By David Jaquette, co-founder and Board Member ·

The US Food and Drug Administration (FDA) granted full approval to Tecartus, a CAR T-cell therapy, for adults with relapsed or refractory mantle cell lymphoma (MCL) on April 2, 2026. The approval covers patients whose disease has returned or stopped responding to prior treatments, including BTK inhibitors.

The decision is based on longer-term follow-up from the ZUMA-2 clinical trial, which showed that Tecartus can produce deep and durable remissions in patients with heavily pretreated MCL. In the study, the overall response rate was 91%, meaning most patients experienced meaningful tumor reduction, while 68% achieved a complete response, meaning no detectable lymphoma remained after treatment.

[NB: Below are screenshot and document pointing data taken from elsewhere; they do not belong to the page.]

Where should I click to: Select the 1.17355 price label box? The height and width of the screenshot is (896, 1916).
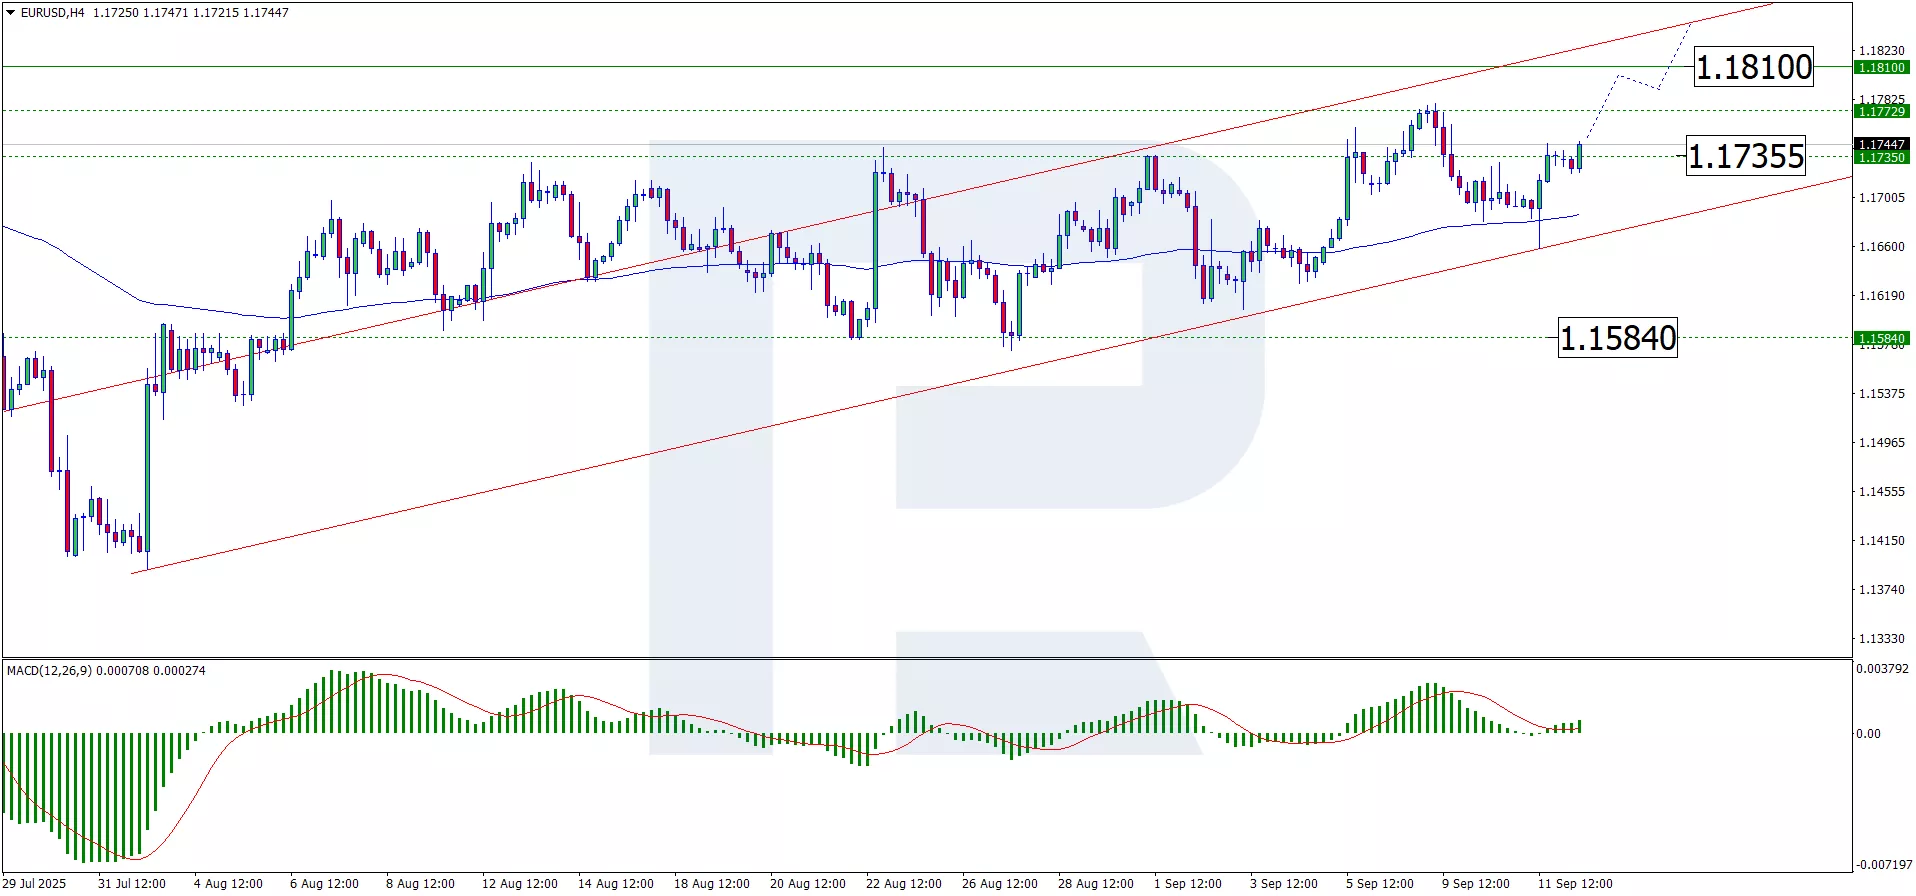click(1746, 156)
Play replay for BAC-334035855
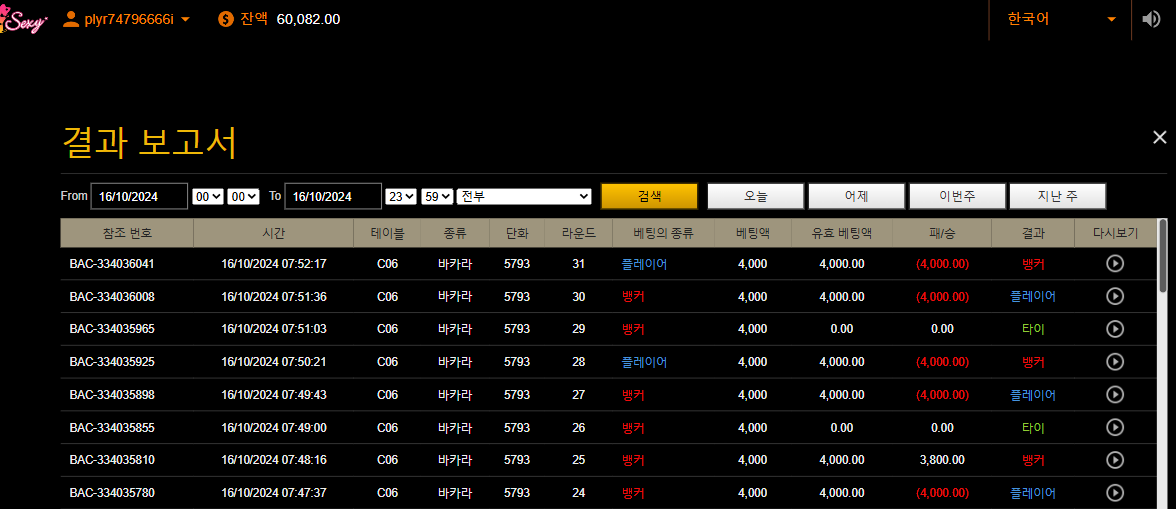The width and height of the screenshot is (1176, 509). (x=1115, y=428)
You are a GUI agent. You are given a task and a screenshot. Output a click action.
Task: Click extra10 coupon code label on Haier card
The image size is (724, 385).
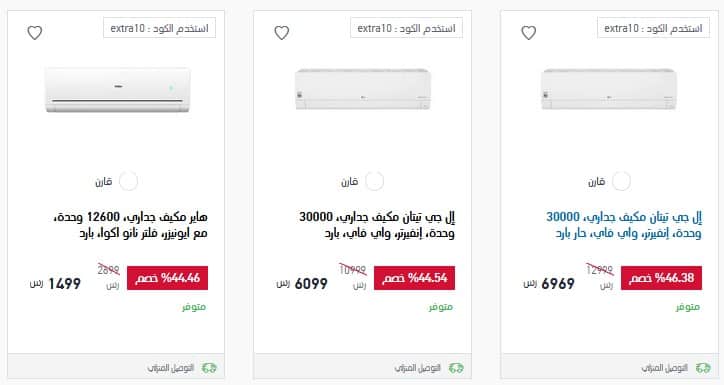point(159,28)
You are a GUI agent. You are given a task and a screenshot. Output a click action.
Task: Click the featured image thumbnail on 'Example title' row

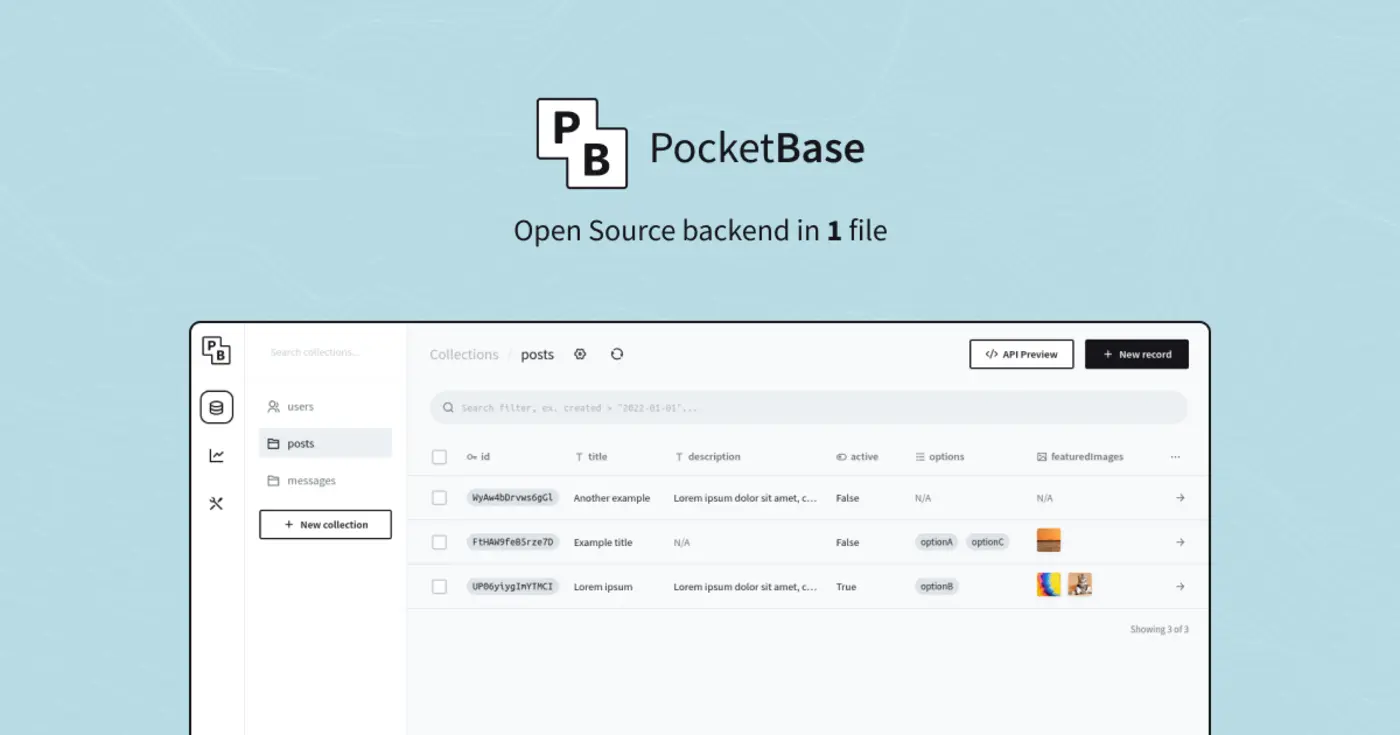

For the MCL community, this is a significant development because treatment options become more limited once the disease progresses after BTK inhibitors.

What Tecartus Is

Tecartus is a personalized CAR T-cell therapy. Doctors collect a patient’s own T cells — immune cells that help fight disease — and genetically modify them in a laboratory so they can recognize and attack mantle cell lymphoma cells. The engineered cells are then infused back into the patient to help the immune system target the cancer directly.

Unlike traditional chemotherapy, which attacks rapidly dividing cells broadly, CAR T-cell therapy is designed to create a more targeted immune response against the lymphoma.

Why This Approval Matters

Tecartus first received accelerated approval several years ago based on early clinical data. This new full approval is important because it confirms that the responses seen initially were not only strong, but also durable over time.

Updated trial results showed that many patients maintained remission years after treatment, including some with high-risk disease characteristics that are traditionally harder to treat. For patients whose lymphoma has relapsed after multiple prior therapies, this offers renewed hope for longer-lasting disease control.

The approval also reflects the growing role of cellular therapies in blood cancers. While CAR T-cell therapy is still a complex treatment delivered at specialized centers, Tecartus has now become an established option for patients with relapsed or refractory MCL who previously had relatively few effective long-term treatment choices.